:: EXTRACTED RECORDS ::
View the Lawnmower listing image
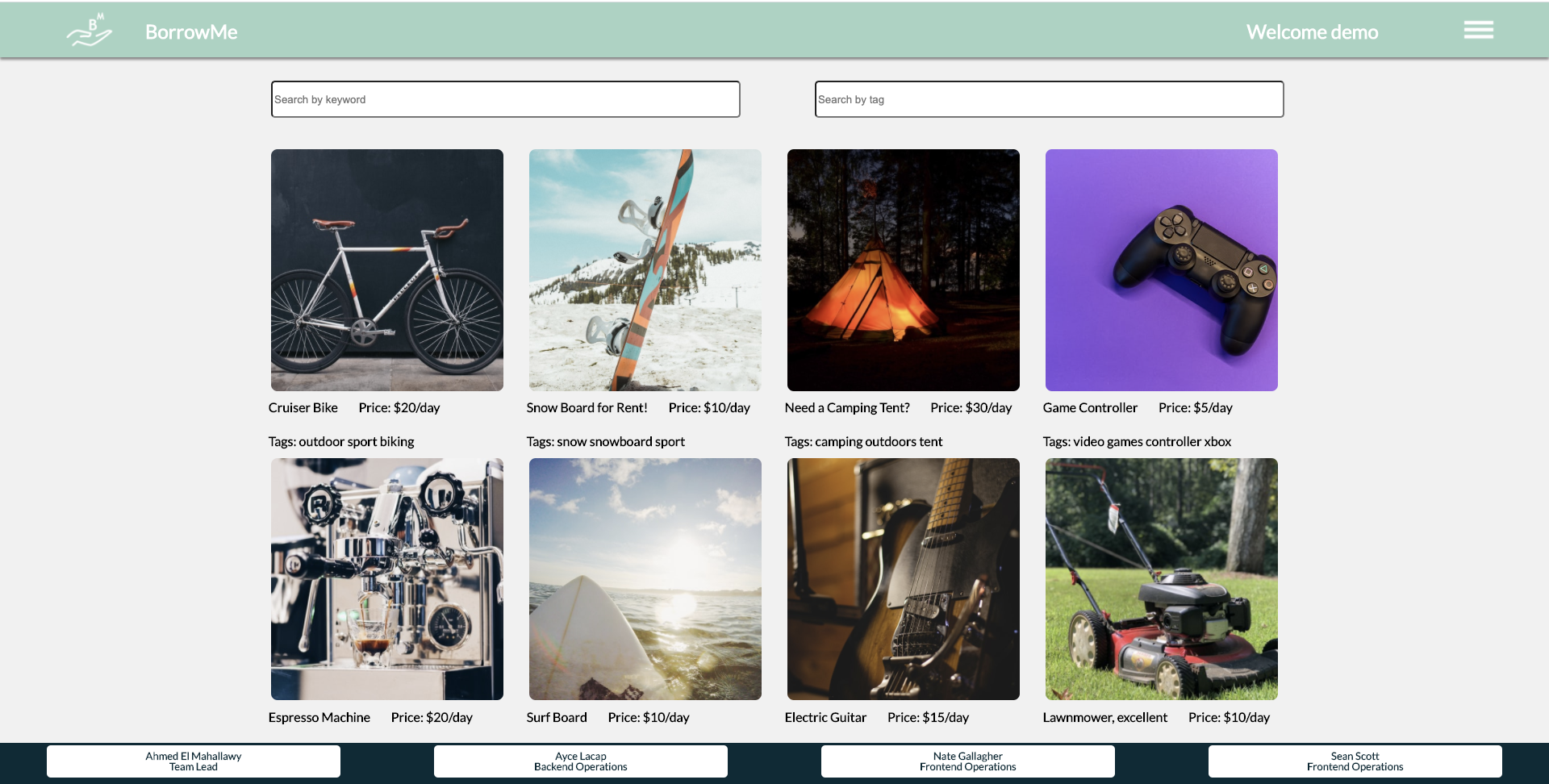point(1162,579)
:::
:: EXTRACTED RECORDS ::
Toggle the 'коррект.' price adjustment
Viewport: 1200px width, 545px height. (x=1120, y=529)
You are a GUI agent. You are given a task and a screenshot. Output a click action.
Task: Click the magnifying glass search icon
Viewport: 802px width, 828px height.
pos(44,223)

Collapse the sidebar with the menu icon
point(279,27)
:::
:: EXTRACTED RECORDS ::
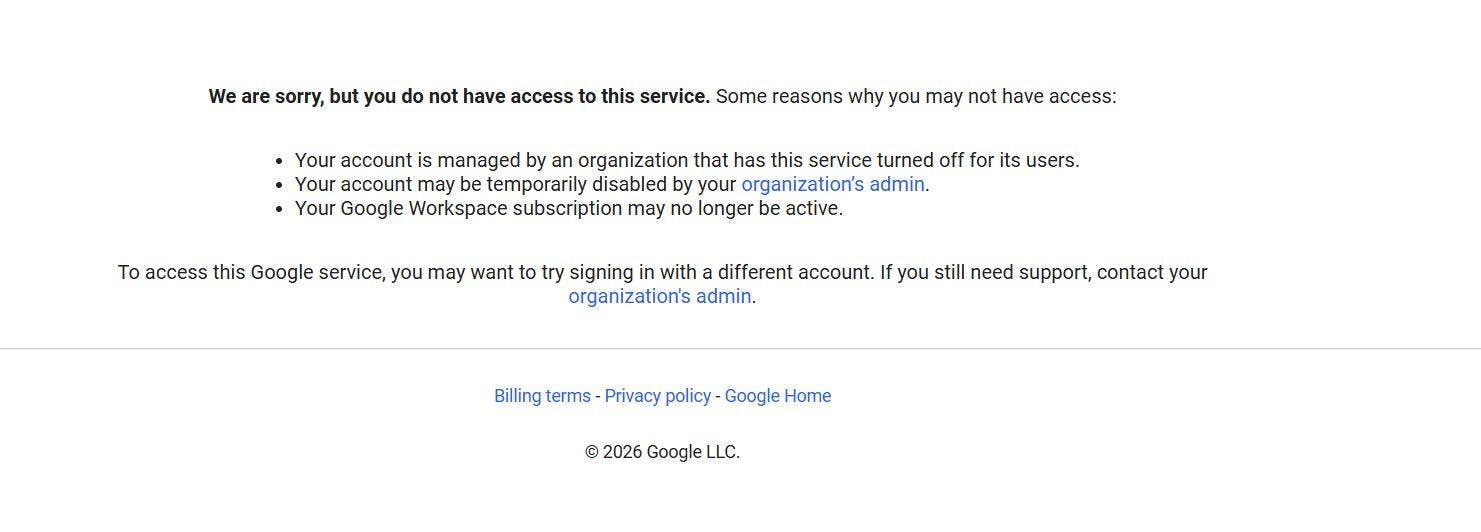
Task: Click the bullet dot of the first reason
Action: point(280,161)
:::
AIM OF THE EXERCISE —
Starting with the line in the rows above that contains "You are a GUI" and continuing through the line that contains "pos(44,223)", present those lines as a numbered list, omitting any blank lines.

FINISHED EXERCISE —
1. You are a GUI agent. You are given a task and a screenshot. Output a click action.
2. Task: Click the magnifying glass search icon
3. Viewport: 802px width, 828px height.
4. pos(44,223)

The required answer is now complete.